Task description:
Every line from the one containing "This screenshot has width=1006, height=800." to the end of the records below must be copied exactly, and no pictures may be included.

Records to use:
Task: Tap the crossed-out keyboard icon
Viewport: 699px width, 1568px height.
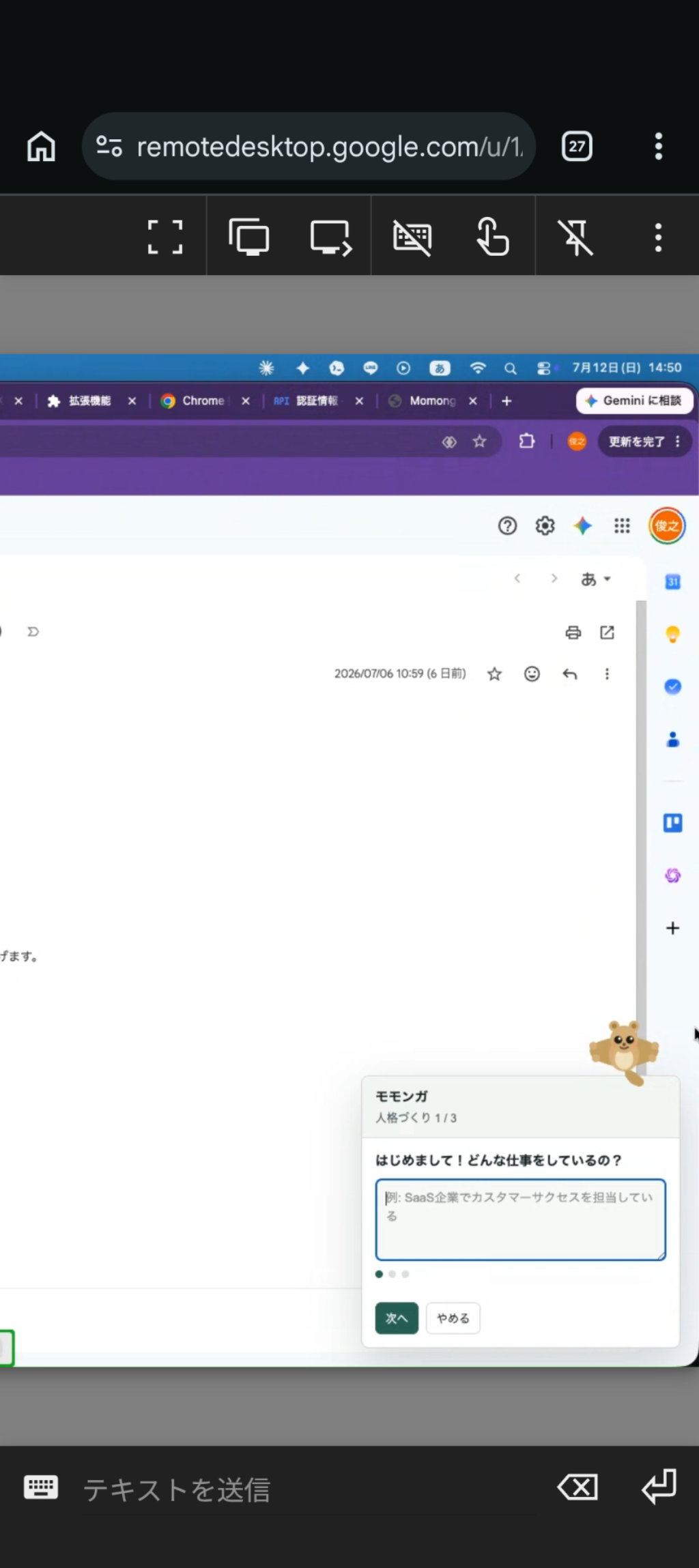Action: click(x=412, y=237)
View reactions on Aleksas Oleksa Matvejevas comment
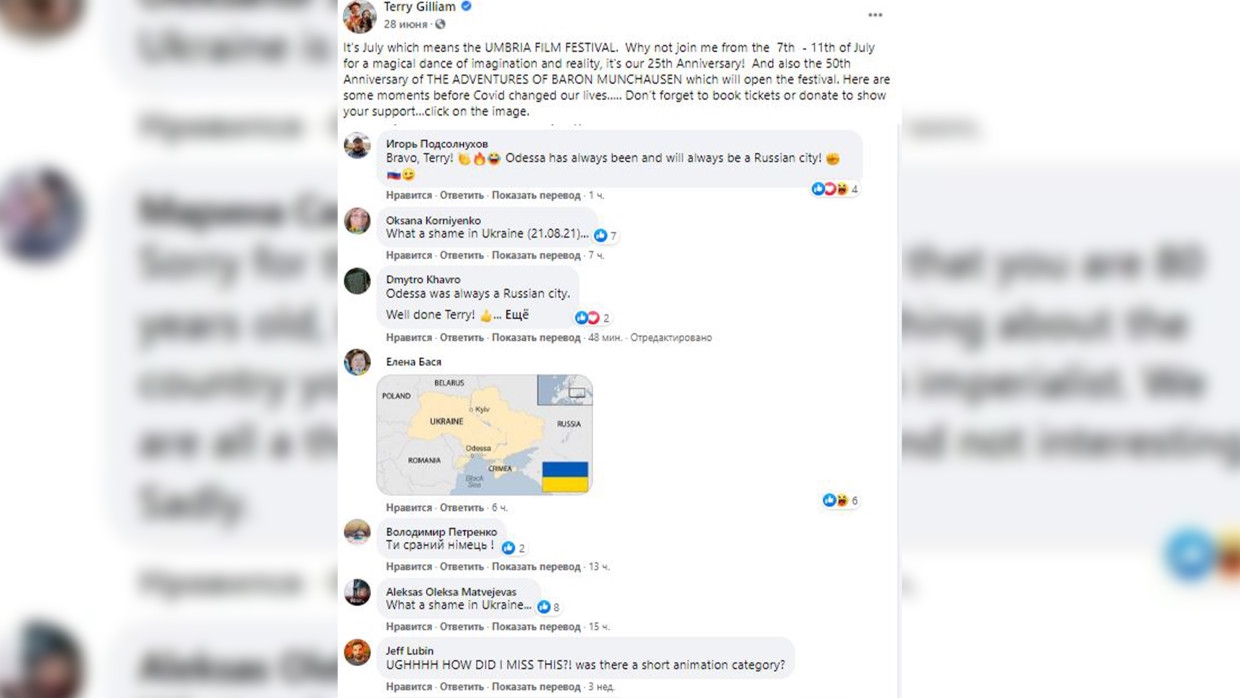Image resolution: width=1240 pixels, height=698 pixels. click(x=549, y=607)

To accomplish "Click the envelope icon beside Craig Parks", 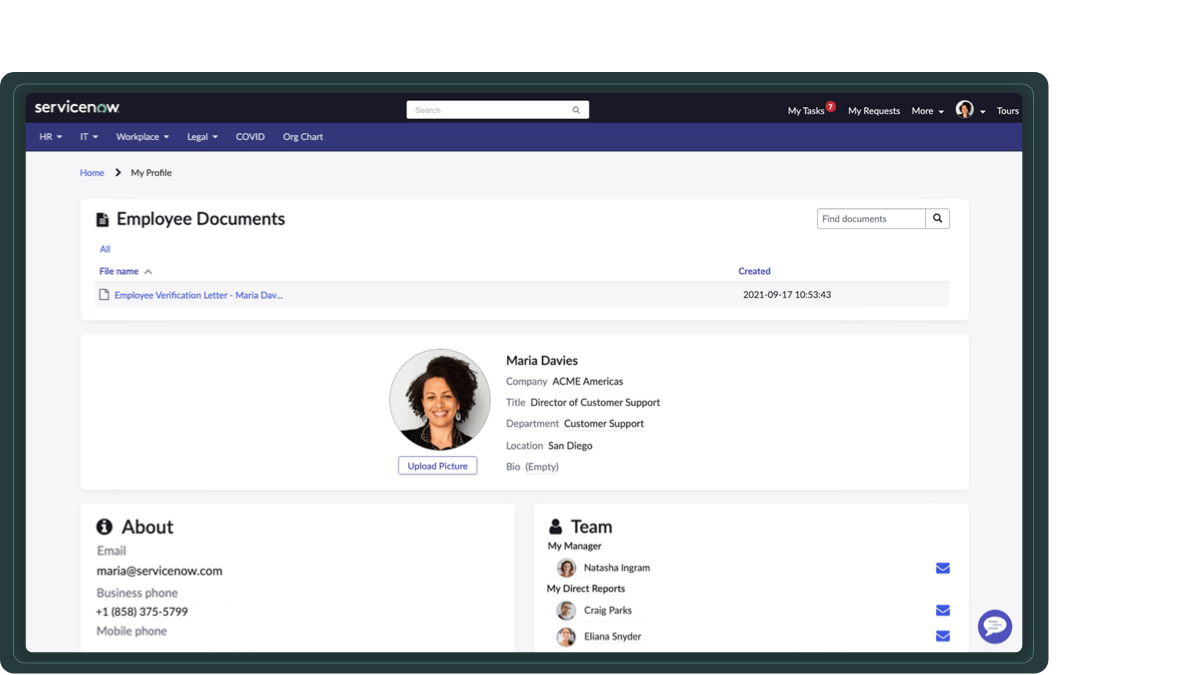I will tap(942, 610).
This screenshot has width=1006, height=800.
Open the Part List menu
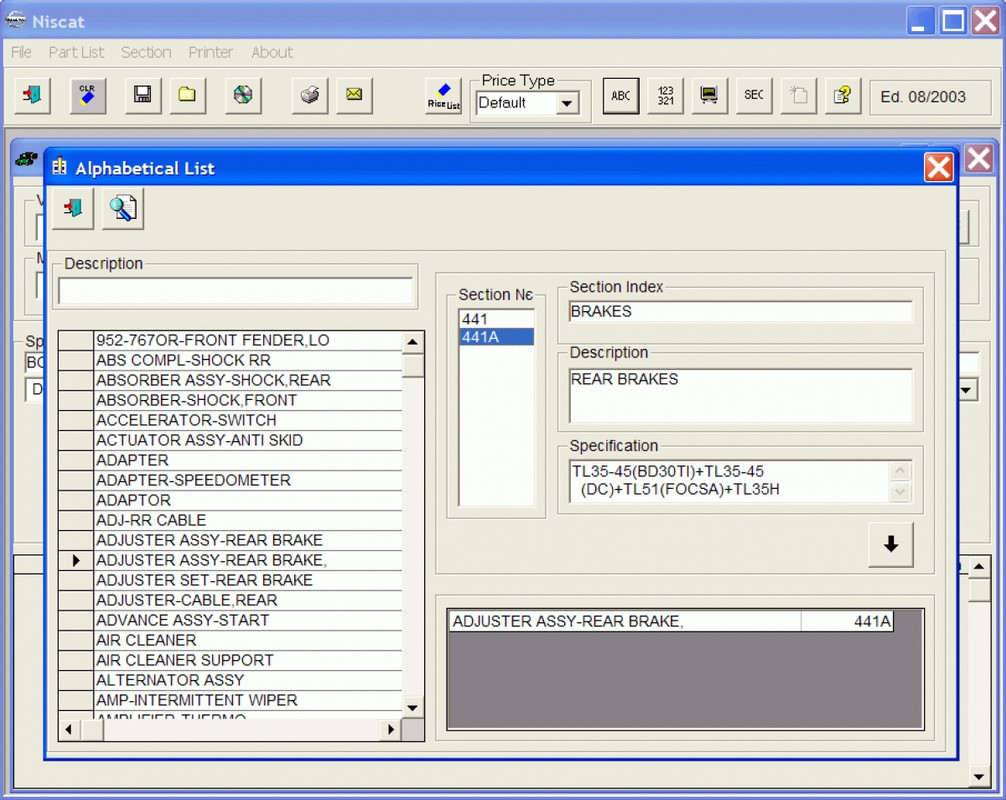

Result of the exercise:
This screenshot has width=1006, height=800.
Open the Part List menu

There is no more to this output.